Hepatic angiosarcomas carry a poor prognosis with limited treatment options and a lack of established guidelines [4]. Evidence for systemic chemotherapy is weak with management typically based on wide-field radiotherapy and radical surgical resection [4–7]. Given the poor prognosis associated with a highly invasive and non-curable malignancy, earlier diagnosis may have allowed more timely discussions about palliative care.
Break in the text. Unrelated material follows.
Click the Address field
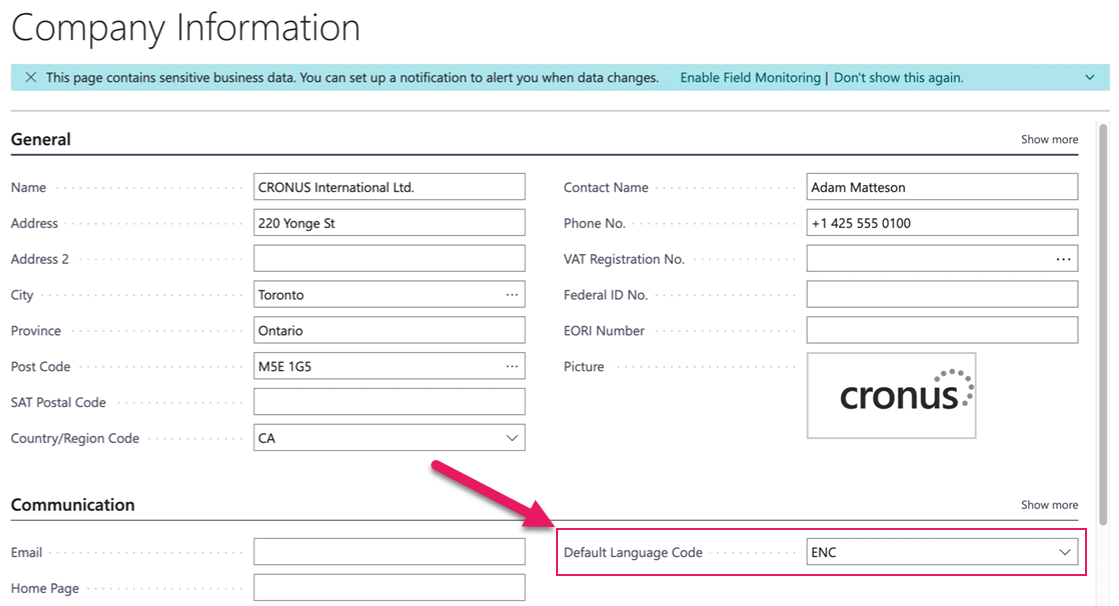Image resolution: width=1119 pixels, height=606 pixels. click(x=389, y=222)
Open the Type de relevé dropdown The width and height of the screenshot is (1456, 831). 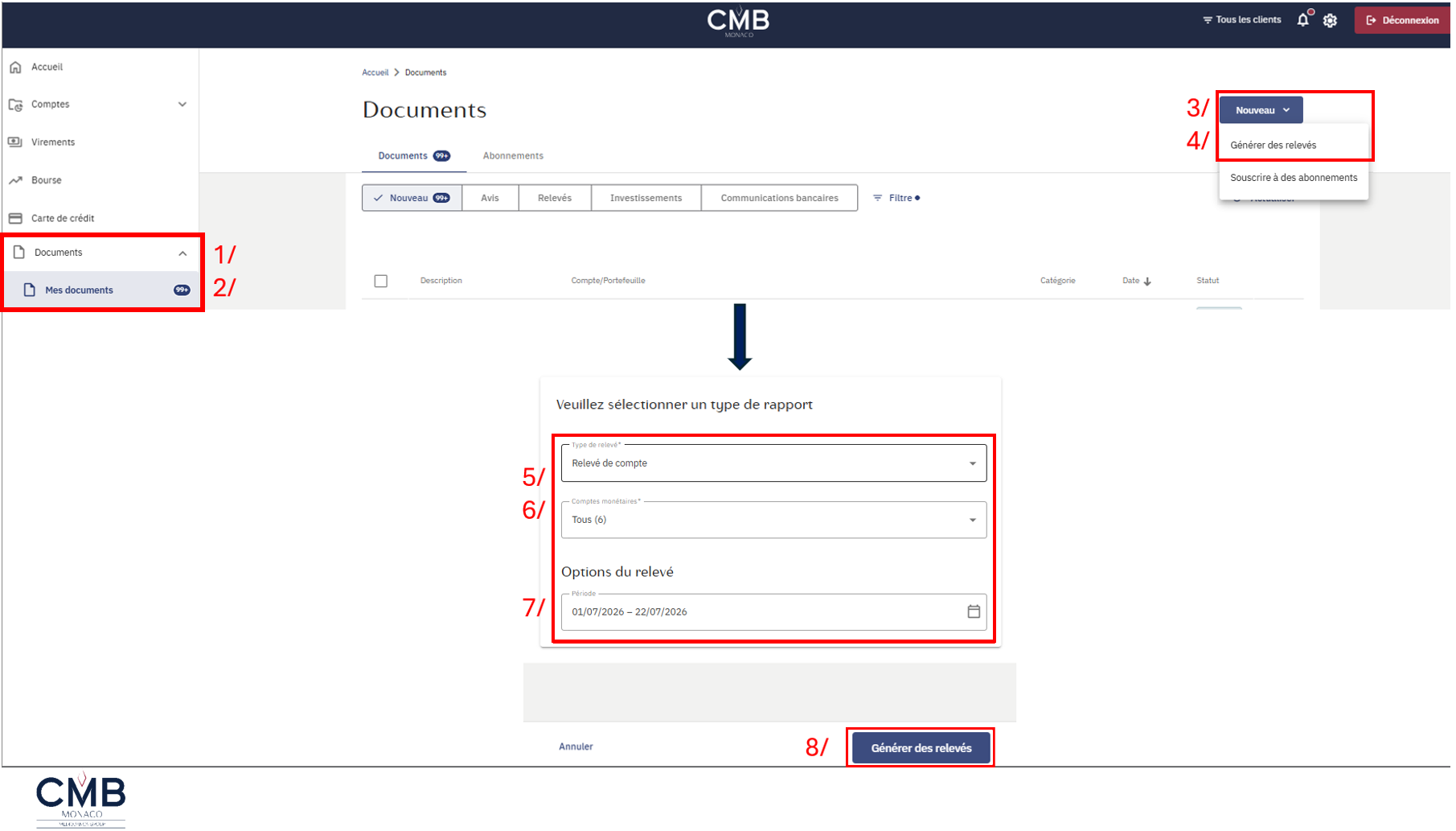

In this case, emergency surgery was necessary due to an acute abdomen with haemorrhagic shock. Angioembolisation is preferred when a focal site of bleeding is identified as this is carries less morbidity than surgery. Whilst embolization is effective in over 80% of adenomas and hepatocellular carcinomas, there is little experience with angiosarcomas [8]. In the presence of life-threatening haemorrhage for bleeding liver tumours, surgical treatment strategies are akin to liver trauma, including definitive haemostasis, packing or formal liver resection.
Conclusion
This case underscores the diagnostic and management challenges of concurrent PLD with underlying primary hepatic angiosarcoma. Recurrent multifocal spontaneous haemorrhage was the ‘red flag’ and the PLD was the ‘red herring’. There are no published experiences guiding the management of this complex dual pathology. In those with unexplained recurrent liver bleeding, an infiltrative malignant process should be considered. In those with concurrent morbidities of PLD and a bleeding hepatic malignancy, surgery may offer limited benefits. Given the high risk of deterioration, early MDT discussions are recommended to establish diagnosis and guide goals of care.
Conflict of interest statement
None declared.
Funding
None declared.
Data availability
The data that support the findings of this study are available on request from the corresponding author. The data are not publicly available due to privacy or ethical restrictions.